Rivaldo Venâncio: ‘Estamos vacinando contra febre amarela pessoas que não estão, de fato, em risco agora'
Embora mais vulneráveis à contaminação por febre amarela, as populações próximas às áreas silvestres não estão sendo alcançadas pela vacinação devido à concentração dos postos e das equipes no ambiente urbano, o que pode vir a provocar uma escalada na ocorrência dos casos. A análise é do infectologista, professor titular da Famed/UFMS e pesquisador associado do CEE-Fiocruz Rivaldo Venâncio, que explica neste comentário ao blog, que, atualmente, há um deslocamento da ocorrência de casos de febre amarela do ambiente silvestre para o urbano.
Segundo Rivaldo, a febre amarela, como outros problemas de saúde pública, tem origem multifatorial e seu desenvolvimento difere do das outras arboviroses, como a dengue. “Por estarmos lidando com uma epidemia cujo foco surge em áreas silvestres, a influência marcante que fatores urbanos, como o abastecimento regular de água para consumo doméstico e a coleta regular do resíduo sólido urbano, têm nas epidemias de dengue não é a mesma nas epidemias de febre amarela silvestre, devido às diferentes características dos mosquitos transmissores”.
Leia a seguir a análise completa de Rivaldo Venâncio.
“Todos os principais problemas de saúde pública são sempre de origem multifatorial. O que observamos nos últimos anos, por razões ainda desconhecidas, é o deslocamento da ocorrência de casos dessa febre amarela provocada dentro do ciclo silvestre. A febre amarela tem dois ciclos: o silvestre e o urbano. No ciclo silvestre, o vírus da febre amarela circula entre macacos e outros mamíferos não humanos, que estão nas áreas silvestres, por meio de mosquitos que compartilham o mesmo habitat e vivem na copa das árvores, os Sabethes e os Haemagogus. Nesse ciclo, o ser humano se infecta acidentalmente, seja a atividades de trabalho ou de lazer. No ciclo urbano de febre amarela, por sua vez, o vírus é transmitido para seres humanos por meio do mosquito aedes aegypti. No entanto, não se registram casos característicos desse ciclo desde 1942.

▶ Conjunto de tarefas
**a)** Reproduza o trecho do texto sobre a febre amarela de "Segundo Rivaldo, a" até "de Rivaldo Venâncio.".
**b)** Responda às perguntas sobre o texto da febre amarela.
(i) Que cargos Rivaldo Venâncio ocupa?
(ii) Quais mosquitos transmitem o vírus no ciclo silvestre?
(iii) Desde que ano não se registram casos característicos do ciclo urbano?
**c)** Retome o texto sobre a febre amarela e dê continuidade a ele a partir do ponto em que termina.
Não é preciso consultar os dados.

[Entradas de dados salvas]
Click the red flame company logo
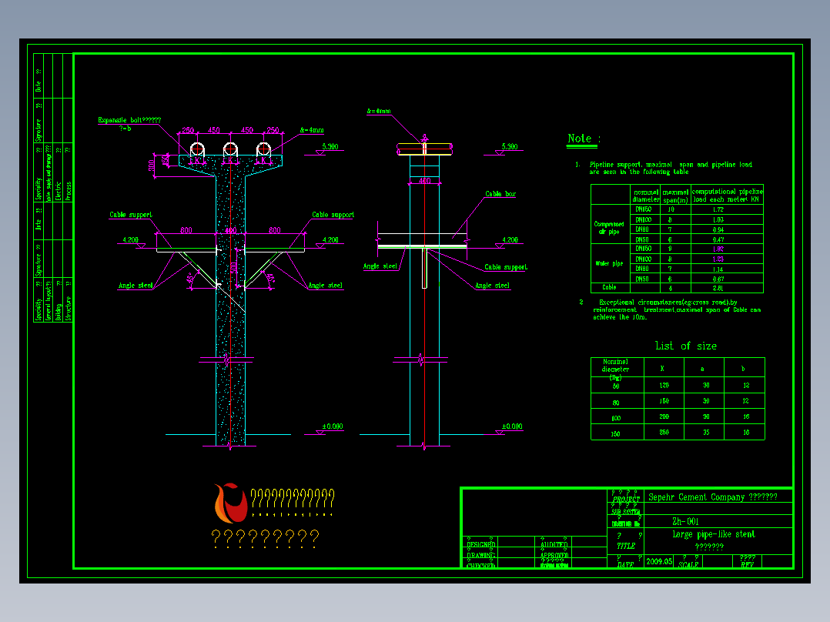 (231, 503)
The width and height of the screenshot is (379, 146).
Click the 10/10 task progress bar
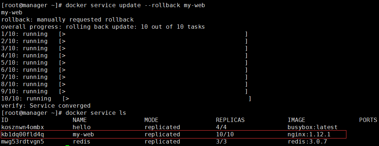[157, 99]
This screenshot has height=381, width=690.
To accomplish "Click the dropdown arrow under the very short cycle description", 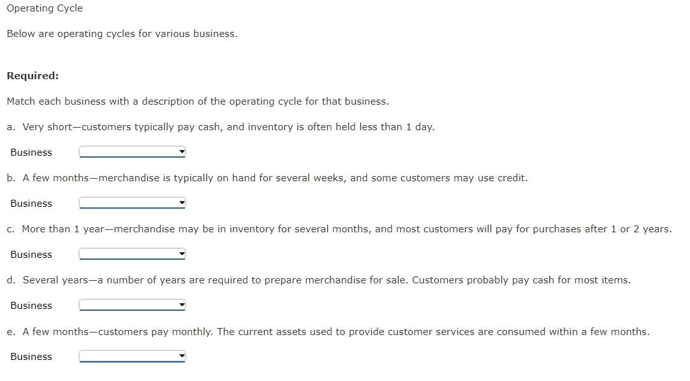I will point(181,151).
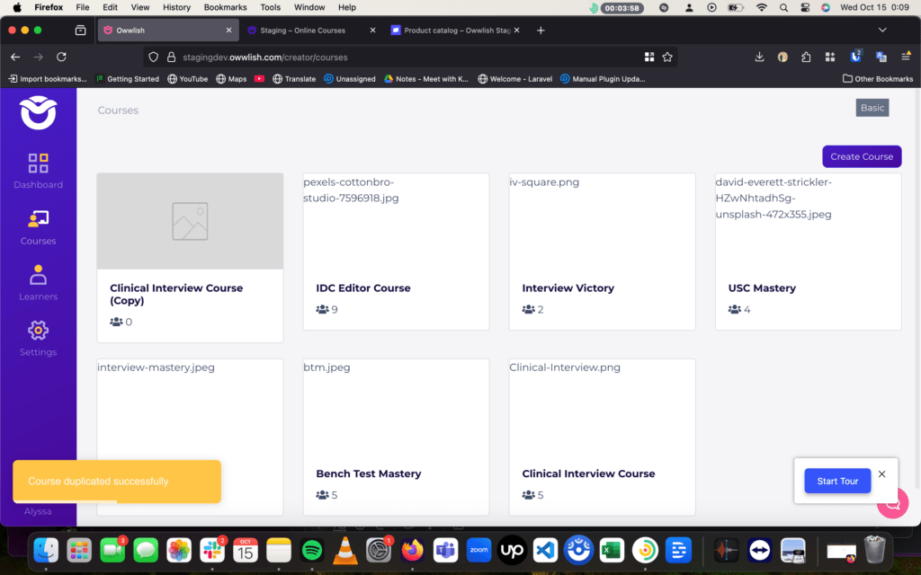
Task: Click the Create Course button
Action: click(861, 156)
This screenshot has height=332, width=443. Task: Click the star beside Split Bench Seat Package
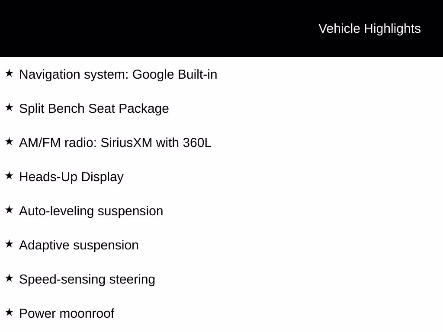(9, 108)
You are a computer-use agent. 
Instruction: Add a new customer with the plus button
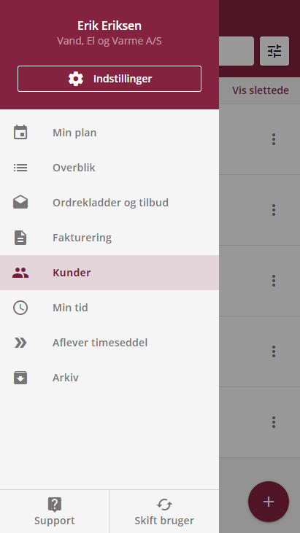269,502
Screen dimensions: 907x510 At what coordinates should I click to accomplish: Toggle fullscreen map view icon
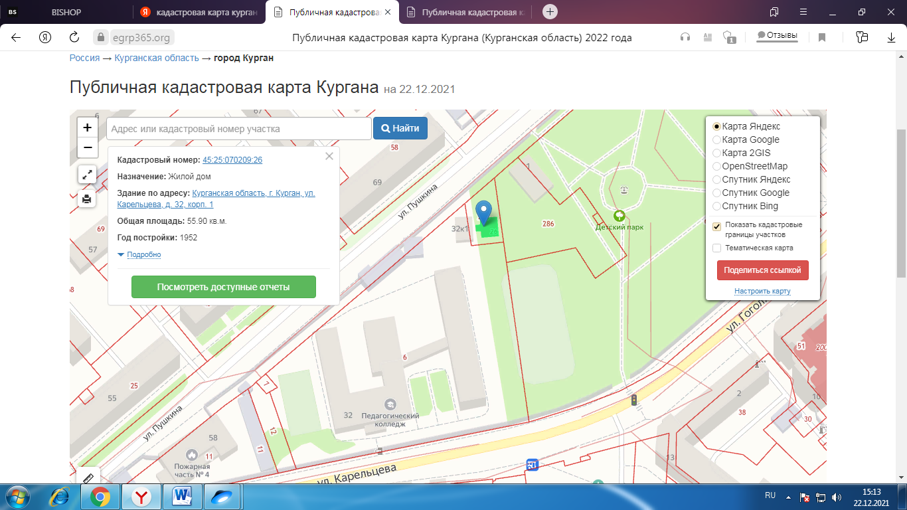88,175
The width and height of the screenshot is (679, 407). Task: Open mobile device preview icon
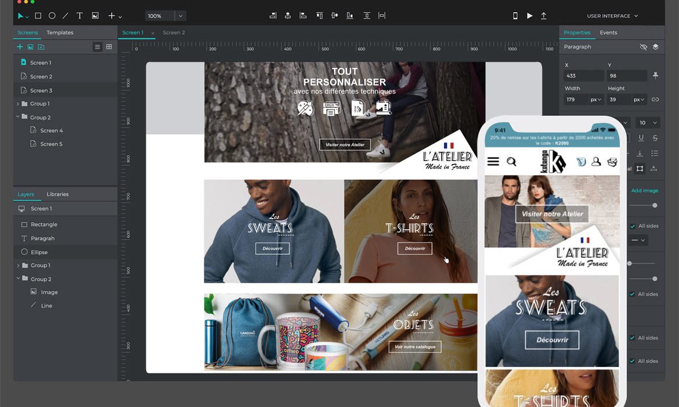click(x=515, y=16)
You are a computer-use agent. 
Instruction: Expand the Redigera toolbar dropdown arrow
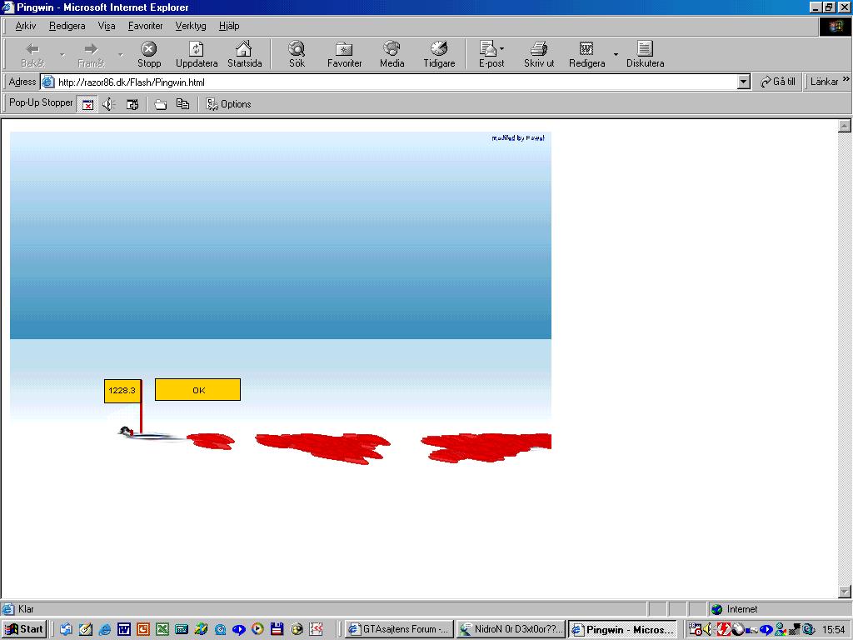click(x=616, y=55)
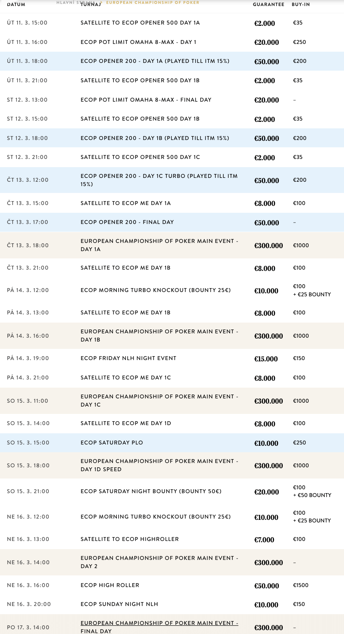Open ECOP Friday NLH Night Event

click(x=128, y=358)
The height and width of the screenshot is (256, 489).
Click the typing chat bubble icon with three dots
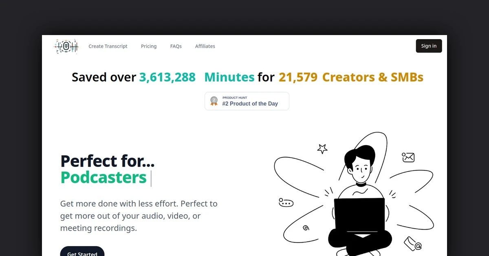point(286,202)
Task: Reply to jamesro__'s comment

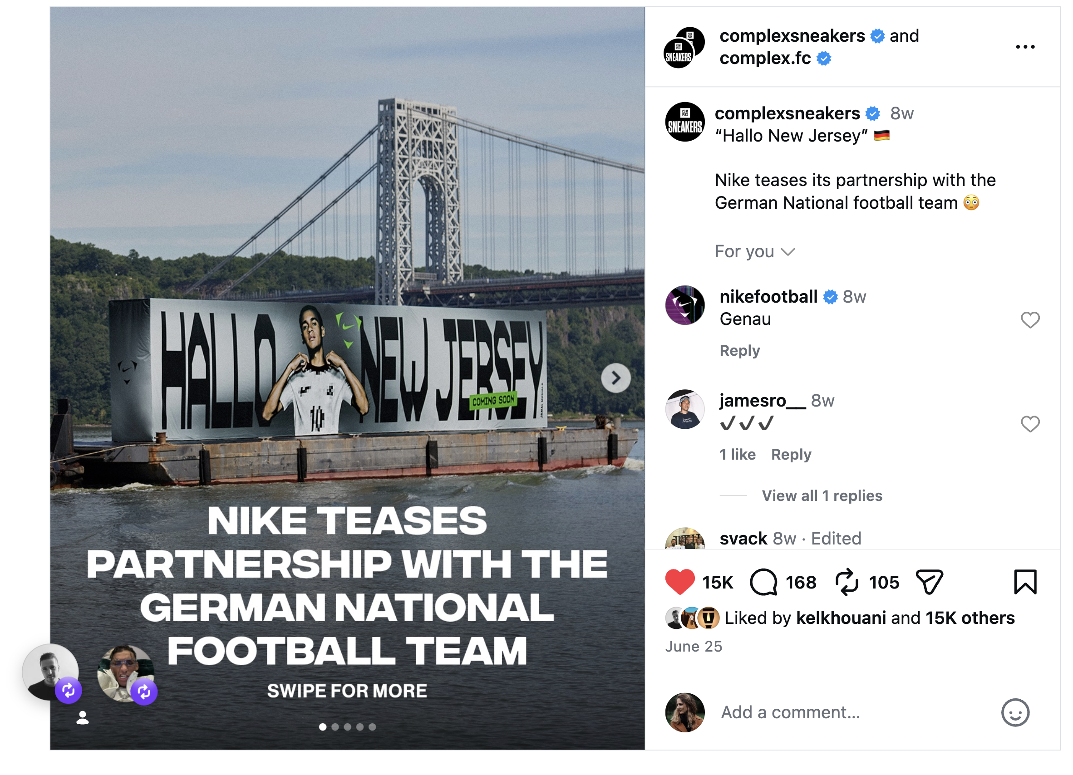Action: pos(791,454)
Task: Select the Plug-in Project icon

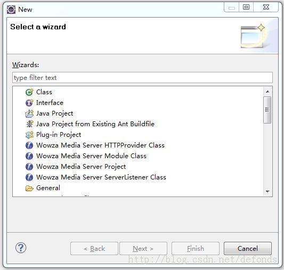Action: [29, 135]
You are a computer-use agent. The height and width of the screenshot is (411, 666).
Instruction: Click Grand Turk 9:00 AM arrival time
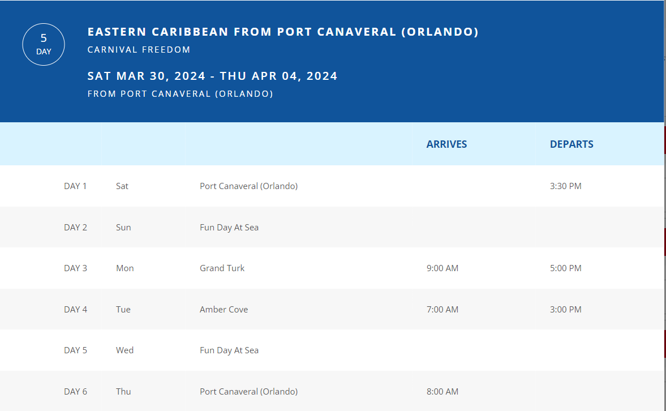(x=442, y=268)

▶ Conjunto de respostas
**a)**
Segundo Rivaldo, a febre amarela, como outros problemas de saúde pública, tem origem multifatorial e seu desenvolvimento difere do das outras arboviroses, como a dengue. “Por estarmos lidando com uma epidemia cujo foco surge em áreas silvestres, a influência marcante que fatores urbanos, como o abastecimento regular de água para consumo doméstico e a coleta regular do resíduo sólido urbano, têm nas epidemias de dengue não é a mesma nas epidemias de febre amarela silvestre, devido às diferentes características dos mosquitos transmissores”.
Leia a seguir a análise completa de Rivaldo Venâncio.

**b)**
(i) Ele é professor titular da Famed/UFMS e pesquisador associado do CEE-Fiocruz.
(ii) Os mosquitos Sabethes e Haemagogus.
(iii) Desde 1942.

**c)**
O anúncio do ciclo de febre amarela silvestre é dado pela morte de macacos que foram infectados pelos mosquitos. Quando há o deslocamento desse ciclo silvestre para próximo daquela população que não era originalmente e obrigatoriamente vacinada – em uma faixa estreita no Sudeste e Nordeste –, há a necessidade de se estender a proteção a essa população com a vacina. Por isso, foi ampliada a área na qual a vacina contra a febre amarela passa a ser aplicada.
Por estarmos lidando com uma epidemia cujo foco surge em áreas silvestres, a influência marcante que fatores urbanos, como o abastecimento regular de água para consumo doméstico e a coleta regular do resíduo sólido urbano, por exemplo, têm nas epidemias de dengue não é a mesma nas epidemias de febre amarela silvestre, devido às diferentes características dos mosquitos transmissores.
Um enfrentamento tardio no último surto pode ter contribuído para o ressurgimento, mas não deve ser o único fator envolvido no surto atual em ascendência que estamos observando. Nós não sabemos dimensionar a influência do clima, do desastre ecológico de Mariana, do uso de agrotóxicos em larga escala ou da ampliação da fronteira agrícola do país, incluindo parte da região Sudeste e da região Nordeste. Ainda não sabemos dizer até que ponto essa fronteira que se estendeu deslocou animais junto com eles. Ou seja, há uma gama muito grande de possibilidades interferindo na maior ou menor ocorrência desse surto.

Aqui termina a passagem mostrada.